= DOCUMENT EXCERPT =

The materials I use are pushed, pulled, bound, squashed, laid out, cut up, torn through and manipulated before being lent, hung, draped and positioned. The careful balancing act teeters on the edge of collapse, making their ephemerality and potential for disaster unsettling. I want the viewer to retain a physical presence in the space, an elevated awareness of the intricacies of the environment surrounding them and the objects that occupy it. I use the low-key lyricism of quotidian materials as figurative substitutes for bodies, arms, legs and organs. Oscillating between small structures presented on the floor and elaborate totemic partners, the viewer has to continually alter and shift their point of view, thus retaining a physical presence within the space. Fragile and slight objects appear inadvertently crushable whilst the taller anthropomorphic structures take on a comparative instability. The co-dependency and precise placement, retains a lightness of touch endured through rigorous editing, editions and rehearsals, heightening the trepidation they elicit.

Mel Shearsmith (1970, Hannover)

= REQUIRED TASK 1 =
According to the artist statement, the low-key lyricism of quotidian materials serves as a figurative substitute for which body parts? List every one it names.

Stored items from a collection
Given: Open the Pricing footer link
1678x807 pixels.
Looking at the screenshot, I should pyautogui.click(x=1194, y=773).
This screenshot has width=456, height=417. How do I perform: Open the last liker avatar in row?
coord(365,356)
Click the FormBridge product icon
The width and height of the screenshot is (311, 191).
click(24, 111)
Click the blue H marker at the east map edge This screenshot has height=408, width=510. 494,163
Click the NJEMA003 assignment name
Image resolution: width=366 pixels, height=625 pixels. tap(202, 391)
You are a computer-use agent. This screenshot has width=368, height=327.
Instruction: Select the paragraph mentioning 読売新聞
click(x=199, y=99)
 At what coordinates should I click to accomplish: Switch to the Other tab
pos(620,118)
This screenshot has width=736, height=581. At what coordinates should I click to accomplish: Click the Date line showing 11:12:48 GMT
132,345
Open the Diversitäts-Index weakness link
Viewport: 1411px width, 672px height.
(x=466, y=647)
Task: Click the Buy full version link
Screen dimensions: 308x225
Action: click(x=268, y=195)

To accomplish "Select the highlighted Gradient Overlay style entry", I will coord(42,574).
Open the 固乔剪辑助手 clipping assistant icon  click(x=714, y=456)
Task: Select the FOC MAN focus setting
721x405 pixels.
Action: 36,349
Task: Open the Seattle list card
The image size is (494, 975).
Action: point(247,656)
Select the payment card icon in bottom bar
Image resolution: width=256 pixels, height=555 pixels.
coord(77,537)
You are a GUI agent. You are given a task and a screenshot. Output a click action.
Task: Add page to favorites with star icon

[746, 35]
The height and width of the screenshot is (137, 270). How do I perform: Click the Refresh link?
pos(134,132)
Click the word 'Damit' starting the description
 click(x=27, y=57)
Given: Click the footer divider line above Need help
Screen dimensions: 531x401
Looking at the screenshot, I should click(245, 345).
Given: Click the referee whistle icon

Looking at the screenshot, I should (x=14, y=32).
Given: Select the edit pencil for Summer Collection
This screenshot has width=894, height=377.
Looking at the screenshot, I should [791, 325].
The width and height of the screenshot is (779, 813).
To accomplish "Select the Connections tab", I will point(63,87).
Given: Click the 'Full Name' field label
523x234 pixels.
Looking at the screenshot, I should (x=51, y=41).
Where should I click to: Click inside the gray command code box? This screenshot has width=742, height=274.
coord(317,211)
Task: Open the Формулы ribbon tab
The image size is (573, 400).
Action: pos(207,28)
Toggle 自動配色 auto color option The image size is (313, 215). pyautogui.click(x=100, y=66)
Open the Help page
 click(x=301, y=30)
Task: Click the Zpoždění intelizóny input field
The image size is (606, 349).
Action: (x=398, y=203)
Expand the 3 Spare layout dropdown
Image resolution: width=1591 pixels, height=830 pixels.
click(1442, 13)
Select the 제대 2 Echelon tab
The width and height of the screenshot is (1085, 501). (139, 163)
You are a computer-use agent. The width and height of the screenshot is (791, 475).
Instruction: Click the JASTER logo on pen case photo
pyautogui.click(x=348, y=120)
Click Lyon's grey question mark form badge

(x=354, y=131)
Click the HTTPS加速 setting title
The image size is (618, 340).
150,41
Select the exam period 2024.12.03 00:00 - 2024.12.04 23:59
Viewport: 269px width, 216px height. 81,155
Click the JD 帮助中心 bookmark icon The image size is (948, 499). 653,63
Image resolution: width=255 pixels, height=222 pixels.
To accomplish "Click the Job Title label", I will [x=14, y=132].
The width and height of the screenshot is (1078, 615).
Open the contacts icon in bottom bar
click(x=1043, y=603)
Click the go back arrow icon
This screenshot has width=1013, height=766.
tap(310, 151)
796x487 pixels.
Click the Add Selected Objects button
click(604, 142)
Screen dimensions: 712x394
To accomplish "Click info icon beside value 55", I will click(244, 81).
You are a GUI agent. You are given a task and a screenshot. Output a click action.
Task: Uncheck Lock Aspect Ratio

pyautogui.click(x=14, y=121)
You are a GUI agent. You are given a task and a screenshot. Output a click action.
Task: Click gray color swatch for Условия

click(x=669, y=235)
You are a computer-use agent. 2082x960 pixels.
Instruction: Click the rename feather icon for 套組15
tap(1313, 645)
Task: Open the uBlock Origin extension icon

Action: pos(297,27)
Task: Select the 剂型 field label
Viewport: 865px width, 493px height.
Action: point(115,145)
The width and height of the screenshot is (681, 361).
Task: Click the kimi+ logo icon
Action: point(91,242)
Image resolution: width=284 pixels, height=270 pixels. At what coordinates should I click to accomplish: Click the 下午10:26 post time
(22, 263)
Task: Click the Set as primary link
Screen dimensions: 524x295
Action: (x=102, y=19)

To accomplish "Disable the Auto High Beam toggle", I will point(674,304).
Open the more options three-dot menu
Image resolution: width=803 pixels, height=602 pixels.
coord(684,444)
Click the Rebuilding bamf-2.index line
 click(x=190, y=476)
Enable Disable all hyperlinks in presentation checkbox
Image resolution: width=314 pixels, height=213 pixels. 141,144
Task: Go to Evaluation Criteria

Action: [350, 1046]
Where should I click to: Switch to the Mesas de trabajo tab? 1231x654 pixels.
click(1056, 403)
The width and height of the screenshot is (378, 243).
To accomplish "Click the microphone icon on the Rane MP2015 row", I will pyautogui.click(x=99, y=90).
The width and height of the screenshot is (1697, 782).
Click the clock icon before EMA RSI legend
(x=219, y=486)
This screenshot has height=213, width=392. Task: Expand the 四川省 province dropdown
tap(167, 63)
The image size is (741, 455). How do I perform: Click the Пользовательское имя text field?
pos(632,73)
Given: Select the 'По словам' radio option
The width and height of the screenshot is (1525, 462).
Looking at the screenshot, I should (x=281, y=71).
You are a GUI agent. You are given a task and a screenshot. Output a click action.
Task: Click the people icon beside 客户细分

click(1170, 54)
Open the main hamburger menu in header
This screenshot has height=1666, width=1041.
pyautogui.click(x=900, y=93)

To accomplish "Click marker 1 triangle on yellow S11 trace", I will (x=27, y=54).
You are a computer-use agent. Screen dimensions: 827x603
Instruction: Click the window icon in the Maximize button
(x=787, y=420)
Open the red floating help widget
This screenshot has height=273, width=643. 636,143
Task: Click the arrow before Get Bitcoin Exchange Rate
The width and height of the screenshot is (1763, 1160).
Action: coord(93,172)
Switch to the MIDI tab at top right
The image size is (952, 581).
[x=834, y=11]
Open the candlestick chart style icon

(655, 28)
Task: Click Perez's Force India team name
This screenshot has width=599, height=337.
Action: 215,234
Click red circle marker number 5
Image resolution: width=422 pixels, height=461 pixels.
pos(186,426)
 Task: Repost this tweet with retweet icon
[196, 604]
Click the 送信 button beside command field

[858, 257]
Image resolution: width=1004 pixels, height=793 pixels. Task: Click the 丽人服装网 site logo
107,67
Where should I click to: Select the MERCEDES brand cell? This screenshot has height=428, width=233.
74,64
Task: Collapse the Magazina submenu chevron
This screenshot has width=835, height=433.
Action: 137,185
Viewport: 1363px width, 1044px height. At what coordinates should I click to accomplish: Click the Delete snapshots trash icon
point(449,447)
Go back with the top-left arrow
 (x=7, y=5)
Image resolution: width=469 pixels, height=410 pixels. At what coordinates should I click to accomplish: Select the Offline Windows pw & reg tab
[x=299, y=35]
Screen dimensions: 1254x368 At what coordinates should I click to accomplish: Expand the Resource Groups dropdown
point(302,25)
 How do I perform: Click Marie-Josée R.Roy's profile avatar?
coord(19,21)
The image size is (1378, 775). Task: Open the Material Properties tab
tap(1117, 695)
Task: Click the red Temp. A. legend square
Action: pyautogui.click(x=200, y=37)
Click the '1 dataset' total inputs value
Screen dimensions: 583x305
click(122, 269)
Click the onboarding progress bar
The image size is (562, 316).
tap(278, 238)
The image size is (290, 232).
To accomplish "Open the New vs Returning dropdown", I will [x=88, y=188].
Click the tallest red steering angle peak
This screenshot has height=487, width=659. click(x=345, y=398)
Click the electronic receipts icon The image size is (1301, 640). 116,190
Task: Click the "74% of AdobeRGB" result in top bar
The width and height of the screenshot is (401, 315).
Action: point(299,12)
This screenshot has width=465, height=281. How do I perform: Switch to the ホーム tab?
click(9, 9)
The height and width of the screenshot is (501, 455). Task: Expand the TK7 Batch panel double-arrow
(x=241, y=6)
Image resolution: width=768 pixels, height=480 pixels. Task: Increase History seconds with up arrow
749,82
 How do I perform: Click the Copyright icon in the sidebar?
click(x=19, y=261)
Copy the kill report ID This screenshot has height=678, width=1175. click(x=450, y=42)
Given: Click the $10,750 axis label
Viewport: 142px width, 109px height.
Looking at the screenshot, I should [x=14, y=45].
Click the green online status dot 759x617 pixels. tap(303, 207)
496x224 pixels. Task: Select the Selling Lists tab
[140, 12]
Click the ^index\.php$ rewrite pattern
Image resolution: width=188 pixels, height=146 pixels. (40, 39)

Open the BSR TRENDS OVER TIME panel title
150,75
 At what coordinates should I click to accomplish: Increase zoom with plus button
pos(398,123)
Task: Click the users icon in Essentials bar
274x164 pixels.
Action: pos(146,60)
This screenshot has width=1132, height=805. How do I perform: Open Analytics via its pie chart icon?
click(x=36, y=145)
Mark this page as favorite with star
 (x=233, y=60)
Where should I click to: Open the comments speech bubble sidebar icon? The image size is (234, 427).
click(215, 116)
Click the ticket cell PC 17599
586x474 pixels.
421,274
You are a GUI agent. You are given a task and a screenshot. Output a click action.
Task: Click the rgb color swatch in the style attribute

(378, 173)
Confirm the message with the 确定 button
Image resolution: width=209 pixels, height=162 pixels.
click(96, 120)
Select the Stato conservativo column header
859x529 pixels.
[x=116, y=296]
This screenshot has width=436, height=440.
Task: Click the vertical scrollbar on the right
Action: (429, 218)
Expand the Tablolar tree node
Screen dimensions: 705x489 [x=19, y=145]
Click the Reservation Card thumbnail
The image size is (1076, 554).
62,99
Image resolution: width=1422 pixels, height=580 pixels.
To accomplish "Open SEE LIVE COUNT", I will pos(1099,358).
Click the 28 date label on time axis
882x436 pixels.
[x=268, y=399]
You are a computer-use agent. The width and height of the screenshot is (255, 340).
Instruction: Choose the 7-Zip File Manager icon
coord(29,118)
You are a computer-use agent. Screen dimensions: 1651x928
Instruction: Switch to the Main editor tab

= REQUIRED TASK 2 =
Return the entries from the beginning of the entries through the line containing "Image resolution: width=366", including that line, copied verbatim.

= ANSWER 1 =
bodies, arms, legs, organs

= ANSWER 2 =
Given: Open the Pricing footer link
1678x807 pixels.
Looking at the screenshot, I should pyautogui.click(x=1194, y=773).
This screenshot has width=456, height=417. How do I perform: Open the last liker avatar in row?
coord(365,356)
Click the FormBridge product icon
The width and height of the screenshot is (311, 191).
click(24, 111)
Click the blue H marker at the east map edge This screenshot has height=408, width=510. 494,163
Click the NJEMA003 assignment name
Image resolution: width=366 pixels, height=625 pixels. tap(202, 391)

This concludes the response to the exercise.